## Work request
From the entries below, transcribe exactly the lines between the line holding "Viewport: 1206px width, 601px height." and the line holding "Open a file", inclusive; skip all other lines.
# # # # # # #
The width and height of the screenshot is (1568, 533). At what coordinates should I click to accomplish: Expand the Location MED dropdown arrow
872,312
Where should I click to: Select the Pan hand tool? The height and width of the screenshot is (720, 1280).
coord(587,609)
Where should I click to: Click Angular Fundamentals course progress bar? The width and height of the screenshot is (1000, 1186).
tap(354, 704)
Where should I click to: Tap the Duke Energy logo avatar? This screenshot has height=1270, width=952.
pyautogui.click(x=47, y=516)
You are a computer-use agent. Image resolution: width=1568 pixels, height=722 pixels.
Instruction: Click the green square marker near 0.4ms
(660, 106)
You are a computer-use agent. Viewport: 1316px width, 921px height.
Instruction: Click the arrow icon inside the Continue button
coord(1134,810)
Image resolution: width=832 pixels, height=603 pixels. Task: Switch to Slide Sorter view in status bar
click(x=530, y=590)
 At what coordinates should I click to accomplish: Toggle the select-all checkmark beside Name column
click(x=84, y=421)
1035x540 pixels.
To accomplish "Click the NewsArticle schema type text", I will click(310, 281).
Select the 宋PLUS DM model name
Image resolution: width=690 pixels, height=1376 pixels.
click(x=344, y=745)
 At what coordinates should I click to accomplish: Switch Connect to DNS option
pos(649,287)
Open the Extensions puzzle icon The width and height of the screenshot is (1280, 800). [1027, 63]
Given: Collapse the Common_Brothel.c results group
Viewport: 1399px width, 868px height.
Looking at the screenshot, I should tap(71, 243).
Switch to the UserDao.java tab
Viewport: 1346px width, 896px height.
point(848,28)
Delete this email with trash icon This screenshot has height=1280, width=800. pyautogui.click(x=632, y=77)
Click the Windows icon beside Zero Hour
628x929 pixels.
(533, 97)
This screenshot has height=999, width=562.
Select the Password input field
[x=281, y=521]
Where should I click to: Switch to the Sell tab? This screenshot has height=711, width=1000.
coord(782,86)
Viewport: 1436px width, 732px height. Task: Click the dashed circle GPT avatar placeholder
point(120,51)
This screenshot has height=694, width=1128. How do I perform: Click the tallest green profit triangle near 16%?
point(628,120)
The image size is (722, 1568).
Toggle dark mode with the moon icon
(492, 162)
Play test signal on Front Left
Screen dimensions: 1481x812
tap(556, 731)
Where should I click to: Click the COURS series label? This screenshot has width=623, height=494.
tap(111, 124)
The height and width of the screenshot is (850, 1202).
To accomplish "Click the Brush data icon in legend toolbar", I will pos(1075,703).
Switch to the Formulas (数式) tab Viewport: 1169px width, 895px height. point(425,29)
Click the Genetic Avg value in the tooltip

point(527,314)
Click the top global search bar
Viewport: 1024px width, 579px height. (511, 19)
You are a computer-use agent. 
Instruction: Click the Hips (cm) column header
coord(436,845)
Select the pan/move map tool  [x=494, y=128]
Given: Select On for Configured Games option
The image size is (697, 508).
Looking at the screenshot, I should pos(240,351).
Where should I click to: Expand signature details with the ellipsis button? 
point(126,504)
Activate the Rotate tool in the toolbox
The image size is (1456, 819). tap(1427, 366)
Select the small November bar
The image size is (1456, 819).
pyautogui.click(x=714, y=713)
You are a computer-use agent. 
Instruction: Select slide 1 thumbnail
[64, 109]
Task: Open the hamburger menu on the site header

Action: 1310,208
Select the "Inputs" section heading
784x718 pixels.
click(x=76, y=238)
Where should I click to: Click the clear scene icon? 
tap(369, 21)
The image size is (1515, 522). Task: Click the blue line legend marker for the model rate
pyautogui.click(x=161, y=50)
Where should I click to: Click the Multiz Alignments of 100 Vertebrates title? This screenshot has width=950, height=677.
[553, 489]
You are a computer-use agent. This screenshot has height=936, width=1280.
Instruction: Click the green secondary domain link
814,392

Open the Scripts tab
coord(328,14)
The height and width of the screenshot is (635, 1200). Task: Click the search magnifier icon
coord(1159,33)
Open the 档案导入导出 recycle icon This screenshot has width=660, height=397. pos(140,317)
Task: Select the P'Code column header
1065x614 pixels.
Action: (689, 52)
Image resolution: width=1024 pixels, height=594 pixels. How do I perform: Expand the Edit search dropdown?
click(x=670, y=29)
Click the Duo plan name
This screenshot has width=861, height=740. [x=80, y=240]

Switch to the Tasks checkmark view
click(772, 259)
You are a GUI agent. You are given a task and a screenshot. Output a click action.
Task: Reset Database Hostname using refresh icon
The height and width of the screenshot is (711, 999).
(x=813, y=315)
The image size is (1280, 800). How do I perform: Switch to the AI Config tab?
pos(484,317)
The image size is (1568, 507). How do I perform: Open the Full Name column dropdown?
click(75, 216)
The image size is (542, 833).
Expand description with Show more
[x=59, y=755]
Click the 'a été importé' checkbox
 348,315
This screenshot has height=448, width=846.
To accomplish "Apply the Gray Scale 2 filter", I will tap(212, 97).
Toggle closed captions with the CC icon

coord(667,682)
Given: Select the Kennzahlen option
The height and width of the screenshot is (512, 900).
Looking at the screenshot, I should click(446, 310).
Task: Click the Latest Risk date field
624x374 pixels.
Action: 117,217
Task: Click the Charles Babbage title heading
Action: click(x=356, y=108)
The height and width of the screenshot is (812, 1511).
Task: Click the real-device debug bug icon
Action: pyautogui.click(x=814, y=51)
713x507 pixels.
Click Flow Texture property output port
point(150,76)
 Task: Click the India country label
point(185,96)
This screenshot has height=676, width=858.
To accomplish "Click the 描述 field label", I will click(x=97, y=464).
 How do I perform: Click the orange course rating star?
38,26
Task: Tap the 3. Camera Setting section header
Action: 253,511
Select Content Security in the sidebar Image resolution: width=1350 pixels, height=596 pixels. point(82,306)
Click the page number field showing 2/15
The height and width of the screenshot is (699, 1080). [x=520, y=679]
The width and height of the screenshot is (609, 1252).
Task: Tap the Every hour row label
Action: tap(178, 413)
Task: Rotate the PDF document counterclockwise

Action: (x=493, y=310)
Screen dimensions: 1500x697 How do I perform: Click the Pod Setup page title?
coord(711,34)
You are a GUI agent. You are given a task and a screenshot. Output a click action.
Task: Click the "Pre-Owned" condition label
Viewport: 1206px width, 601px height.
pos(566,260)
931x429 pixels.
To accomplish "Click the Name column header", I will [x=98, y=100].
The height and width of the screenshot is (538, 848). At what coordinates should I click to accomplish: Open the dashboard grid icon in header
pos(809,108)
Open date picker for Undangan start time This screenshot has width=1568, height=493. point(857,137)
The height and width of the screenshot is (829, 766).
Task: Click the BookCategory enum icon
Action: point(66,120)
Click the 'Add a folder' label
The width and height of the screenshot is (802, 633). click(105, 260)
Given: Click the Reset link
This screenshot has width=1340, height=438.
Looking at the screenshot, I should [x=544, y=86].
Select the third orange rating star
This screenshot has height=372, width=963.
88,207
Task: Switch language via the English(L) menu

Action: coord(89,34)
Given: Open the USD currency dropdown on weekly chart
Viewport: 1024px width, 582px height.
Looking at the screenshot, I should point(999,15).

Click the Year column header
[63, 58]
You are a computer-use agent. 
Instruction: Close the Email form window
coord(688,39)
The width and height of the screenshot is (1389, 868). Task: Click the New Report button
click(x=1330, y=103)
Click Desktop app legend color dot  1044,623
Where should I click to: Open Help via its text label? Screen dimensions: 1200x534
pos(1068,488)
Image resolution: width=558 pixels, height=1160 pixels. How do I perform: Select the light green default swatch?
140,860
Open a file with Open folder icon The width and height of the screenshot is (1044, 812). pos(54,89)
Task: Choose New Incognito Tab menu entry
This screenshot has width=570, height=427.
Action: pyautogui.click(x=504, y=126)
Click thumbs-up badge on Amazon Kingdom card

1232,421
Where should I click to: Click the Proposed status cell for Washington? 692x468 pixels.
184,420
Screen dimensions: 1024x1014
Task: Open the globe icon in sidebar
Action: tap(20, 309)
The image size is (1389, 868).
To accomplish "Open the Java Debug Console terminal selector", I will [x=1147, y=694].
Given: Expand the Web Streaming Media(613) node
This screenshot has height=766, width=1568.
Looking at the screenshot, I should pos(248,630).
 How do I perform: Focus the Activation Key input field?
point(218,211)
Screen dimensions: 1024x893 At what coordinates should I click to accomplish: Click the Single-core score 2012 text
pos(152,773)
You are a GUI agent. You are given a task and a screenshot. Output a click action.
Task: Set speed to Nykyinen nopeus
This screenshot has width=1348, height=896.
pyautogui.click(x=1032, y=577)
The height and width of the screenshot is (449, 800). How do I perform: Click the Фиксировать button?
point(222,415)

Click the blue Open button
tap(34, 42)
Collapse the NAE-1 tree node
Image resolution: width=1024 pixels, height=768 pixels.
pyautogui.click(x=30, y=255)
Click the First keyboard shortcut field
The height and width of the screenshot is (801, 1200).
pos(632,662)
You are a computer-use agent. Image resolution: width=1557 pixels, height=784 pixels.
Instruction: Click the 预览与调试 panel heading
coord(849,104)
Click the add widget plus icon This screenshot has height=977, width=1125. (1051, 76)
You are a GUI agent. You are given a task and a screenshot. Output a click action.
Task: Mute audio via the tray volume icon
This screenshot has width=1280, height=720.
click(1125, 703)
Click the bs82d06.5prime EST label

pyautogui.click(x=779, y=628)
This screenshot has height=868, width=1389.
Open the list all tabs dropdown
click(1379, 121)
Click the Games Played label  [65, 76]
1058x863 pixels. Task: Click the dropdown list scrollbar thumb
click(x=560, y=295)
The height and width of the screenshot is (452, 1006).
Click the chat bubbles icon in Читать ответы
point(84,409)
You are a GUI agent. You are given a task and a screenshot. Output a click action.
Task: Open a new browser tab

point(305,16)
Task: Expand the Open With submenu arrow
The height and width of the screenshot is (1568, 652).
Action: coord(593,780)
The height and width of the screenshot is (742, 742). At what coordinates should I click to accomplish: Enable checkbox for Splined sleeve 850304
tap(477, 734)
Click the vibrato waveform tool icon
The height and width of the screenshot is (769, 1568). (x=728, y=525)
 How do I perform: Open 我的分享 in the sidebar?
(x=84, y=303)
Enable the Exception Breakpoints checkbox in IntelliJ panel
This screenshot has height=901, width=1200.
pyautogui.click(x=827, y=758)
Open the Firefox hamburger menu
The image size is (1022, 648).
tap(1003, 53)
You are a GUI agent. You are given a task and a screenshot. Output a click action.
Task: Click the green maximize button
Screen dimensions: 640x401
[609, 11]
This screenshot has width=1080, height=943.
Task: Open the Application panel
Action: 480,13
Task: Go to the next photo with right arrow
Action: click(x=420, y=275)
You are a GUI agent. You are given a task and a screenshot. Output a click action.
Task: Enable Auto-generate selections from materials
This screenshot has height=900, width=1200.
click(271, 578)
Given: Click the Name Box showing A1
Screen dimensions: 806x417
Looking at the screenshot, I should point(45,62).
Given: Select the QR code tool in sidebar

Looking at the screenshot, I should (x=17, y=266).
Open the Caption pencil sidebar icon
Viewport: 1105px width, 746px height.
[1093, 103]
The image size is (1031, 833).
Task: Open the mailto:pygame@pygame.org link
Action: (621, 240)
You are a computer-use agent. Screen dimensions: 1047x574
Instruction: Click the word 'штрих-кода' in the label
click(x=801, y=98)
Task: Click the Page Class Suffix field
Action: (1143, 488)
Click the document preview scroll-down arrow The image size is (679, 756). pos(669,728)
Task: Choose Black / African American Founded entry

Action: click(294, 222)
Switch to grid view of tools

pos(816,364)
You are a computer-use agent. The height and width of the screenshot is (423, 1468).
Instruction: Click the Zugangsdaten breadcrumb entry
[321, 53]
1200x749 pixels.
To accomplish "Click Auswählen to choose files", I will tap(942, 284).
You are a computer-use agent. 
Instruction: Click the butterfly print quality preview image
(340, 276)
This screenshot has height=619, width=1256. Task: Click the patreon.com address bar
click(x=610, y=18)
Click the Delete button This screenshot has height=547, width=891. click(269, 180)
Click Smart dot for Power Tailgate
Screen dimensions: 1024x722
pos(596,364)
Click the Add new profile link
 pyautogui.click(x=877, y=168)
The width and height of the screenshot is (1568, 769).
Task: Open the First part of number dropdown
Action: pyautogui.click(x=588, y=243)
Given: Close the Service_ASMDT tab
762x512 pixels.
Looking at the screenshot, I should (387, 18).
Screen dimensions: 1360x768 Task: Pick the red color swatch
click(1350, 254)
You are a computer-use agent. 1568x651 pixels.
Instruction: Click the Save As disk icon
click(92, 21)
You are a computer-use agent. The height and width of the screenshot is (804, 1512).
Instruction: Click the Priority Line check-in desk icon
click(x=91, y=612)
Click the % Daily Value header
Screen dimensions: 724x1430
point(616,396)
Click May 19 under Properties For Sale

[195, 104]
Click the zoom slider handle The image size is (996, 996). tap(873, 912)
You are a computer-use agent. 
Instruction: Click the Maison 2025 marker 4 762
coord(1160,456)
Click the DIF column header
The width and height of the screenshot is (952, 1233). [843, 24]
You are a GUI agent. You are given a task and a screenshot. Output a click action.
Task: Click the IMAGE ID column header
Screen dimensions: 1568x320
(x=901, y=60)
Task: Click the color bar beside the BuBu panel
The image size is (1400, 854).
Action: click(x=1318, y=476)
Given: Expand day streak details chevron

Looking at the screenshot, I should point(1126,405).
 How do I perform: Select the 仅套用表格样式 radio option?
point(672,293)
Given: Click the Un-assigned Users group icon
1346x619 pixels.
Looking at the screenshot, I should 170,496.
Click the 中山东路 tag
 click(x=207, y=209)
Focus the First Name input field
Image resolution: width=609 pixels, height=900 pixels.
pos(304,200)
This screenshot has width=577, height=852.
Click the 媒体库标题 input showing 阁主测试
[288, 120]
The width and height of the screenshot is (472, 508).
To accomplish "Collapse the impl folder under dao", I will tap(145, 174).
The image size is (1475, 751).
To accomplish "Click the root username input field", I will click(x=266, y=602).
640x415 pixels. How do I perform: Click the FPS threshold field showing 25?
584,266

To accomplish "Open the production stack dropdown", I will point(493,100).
# # # # # # #
## Solution to the exercise
Viewport: 1206px width, 601px height.
pos(566,260)
931x429 pixels.
To accomplish "Click the Name column header", I will [x=98, y=100].
The height and width of the screenshot is (538, 848). At what coordinates should I click to accomplish: Open the dashboard grid icon in header
pos(809,108)
Open date picker for Undangan start time This screenshot has width=1568, height=493. point(857,137)
The height and width of the screenshot is (829, 766).
Task: Click the BookCategory enum icon
Action: point(66,120)
Click the 'Add a folder' label
The width and height of the screenshot is (802, 633). click(105, 260)
Given: Click the Reset link
This screenshot has width=1340, height=438.
Looking at the screenshot, I should [x=544, y=86].
Select the third orange rating star
This screenshot has height=372, width=963.
88,207
Task: Switch language via the English(L) menu

Action: coord(89,34)
Given: Open the USD currency dropdown on weekly chart
Viewport: 1024px width, 582px height.
Looking at the screenshot, I should point(999,15).

Click the Year column header
[63, 58]
You are a computer-use agent. 
Instruction: Close the Email form window
coord(688,39)
The width and height of the screenshot is (1389, 868). Task: Click the New Report button
click(x=1330, y=103)
Click Desktop app legend color dot  1044,623
Where should I click to: Open Help via its text label? Screen dimensions: 1200x534
pos(1068,488)
Image resolution: width=558 pixels, height=1160 pixels. How do I perform: Select the light green default swatch?
140,860
Open a file with Open folder icon The width and height of the screenshot is (1044, 812). pos(54,89)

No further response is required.